How much of your life is controlled by perfectionism? Every time I think I have finally reached a balance, I manage to put myself in a situation where nothing less than perfect will satisfy me.
Last week and this I have been holding myself to impossibly high standards for a client engagement, 2 shows, a TEDx talk, and an audition for a summer musical theater program. I worked my butt off for the client engagement and believe it went well (awaiting evaluations still). But for the others, I have no standard for “good enough,” so I’m holding myself to impossibly high standards. The resulting stress is wasting mental resources that could be going into preparing as best I can for everything.

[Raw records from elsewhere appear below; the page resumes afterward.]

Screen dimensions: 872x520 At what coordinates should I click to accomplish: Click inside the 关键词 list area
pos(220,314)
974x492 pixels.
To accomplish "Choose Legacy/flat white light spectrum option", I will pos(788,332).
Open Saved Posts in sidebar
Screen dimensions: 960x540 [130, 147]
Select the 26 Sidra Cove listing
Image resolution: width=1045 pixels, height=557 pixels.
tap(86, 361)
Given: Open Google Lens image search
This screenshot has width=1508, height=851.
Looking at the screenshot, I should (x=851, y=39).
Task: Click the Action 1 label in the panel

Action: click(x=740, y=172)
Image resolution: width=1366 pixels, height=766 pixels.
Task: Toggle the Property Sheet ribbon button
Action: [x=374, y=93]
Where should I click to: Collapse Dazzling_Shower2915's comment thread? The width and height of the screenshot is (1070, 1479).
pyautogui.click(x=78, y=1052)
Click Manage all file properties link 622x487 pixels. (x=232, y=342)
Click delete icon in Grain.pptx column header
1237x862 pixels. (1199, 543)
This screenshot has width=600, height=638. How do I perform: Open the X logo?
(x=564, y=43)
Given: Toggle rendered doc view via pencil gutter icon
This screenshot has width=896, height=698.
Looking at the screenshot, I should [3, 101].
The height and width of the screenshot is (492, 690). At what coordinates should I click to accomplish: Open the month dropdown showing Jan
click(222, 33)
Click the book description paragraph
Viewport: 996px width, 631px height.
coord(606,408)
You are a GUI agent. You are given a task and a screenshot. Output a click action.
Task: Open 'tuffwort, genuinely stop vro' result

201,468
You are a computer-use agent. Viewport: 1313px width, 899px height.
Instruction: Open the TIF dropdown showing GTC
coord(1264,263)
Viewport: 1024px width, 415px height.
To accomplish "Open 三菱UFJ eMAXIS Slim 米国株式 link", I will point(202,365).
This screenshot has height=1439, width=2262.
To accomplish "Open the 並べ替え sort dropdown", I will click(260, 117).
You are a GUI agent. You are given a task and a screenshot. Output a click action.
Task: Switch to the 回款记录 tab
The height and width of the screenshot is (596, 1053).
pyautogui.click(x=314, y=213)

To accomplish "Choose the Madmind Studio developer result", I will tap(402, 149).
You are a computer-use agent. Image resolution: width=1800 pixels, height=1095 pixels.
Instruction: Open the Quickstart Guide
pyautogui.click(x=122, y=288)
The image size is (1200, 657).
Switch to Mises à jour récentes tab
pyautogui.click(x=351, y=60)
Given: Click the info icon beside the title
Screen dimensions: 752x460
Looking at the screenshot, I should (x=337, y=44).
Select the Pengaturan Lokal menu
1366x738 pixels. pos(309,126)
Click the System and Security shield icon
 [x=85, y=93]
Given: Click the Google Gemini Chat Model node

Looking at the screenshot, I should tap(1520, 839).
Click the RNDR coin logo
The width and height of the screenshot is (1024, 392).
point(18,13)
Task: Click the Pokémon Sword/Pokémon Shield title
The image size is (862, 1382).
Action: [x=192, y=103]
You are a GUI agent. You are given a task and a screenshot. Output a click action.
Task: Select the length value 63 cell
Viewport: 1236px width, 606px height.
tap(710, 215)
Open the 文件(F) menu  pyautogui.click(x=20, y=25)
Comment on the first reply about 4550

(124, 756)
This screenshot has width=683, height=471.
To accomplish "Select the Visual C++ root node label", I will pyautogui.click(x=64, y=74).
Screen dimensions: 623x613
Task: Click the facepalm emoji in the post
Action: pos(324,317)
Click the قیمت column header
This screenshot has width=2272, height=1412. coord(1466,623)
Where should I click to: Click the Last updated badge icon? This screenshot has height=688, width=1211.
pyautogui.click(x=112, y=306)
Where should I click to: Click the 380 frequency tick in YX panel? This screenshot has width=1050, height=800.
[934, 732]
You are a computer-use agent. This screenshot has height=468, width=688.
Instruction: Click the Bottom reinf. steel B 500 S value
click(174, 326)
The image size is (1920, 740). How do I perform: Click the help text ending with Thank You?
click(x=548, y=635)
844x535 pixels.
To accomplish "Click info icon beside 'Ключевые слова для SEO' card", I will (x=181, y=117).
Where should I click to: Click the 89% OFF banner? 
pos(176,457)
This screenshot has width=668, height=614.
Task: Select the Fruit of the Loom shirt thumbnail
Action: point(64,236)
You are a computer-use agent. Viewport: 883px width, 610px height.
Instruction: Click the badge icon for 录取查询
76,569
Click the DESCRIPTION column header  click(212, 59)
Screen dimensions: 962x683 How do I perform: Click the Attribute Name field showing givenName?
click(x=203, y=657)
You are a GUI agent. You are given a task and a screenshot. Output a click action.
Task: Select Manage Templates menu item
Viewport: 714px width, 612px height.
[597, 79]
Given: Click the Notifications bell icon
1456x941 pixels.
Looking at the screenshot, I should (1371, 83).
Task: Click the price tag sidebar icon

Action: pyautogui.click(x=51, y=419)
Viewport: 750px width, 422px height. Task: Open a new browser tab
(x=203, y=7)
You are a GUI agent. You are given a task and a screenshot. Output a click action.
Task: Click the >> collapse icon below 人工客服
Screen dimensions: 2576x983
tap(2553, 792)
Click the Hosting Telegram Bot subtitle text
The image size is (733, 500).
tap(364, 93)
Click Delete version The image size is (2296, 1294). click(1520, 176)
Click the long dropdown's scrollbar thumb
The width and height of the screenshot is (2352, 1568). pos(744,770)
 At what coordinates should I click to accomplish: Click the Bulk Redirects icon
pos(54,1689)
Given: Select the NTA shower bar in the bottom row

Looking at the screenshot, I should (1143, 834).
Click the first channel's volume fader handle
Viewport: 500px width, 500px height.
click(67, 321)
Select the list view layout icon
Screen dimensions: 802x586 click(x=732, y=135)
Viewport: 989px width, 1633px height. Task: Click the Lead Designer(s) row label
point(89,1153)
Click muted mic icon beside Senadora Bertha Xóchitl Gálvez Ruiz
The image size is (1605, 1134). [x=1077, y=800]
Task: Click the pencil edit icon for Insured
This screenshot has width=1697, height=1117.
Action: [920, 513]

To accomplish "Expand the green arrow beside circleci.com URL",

The problem isn’t the perfectionism. The problem is the stress caused when I don’t reach my standards. The stress doesn’t come from the activities themselves–I’ve done well in shows before, and I’ve given great speeches before—but from the beliefs that are surfacing around them: “I have to do it perfectly.” “Everyone’s counting on me.” “I should be able to do better than this.” and “This is the most important presentation ever.”
These are just thoughts, however. They may or may not be true. When I don’t think them, in lower-stakes situations, I’m fine. I step up, perform to the best of my ability, and learn to do even better next time. When I get wrapped up in the thinking, though, it becomes a stress-fest. Even if the thoughts are true, the stress does nothing but get in the way of doing my best.
My solution is to stop working on my performance for the next half hour and instead work on reducing the intensity of my beliefs. When my mental landscape is calm and clear, I can apply myself fully to doing the best possible job at my current skill level.
I’ll let you know how it goes.
(And any of your ideas on how to deal with perfectionism and perfectionist-thinking would be greatly appreciated!)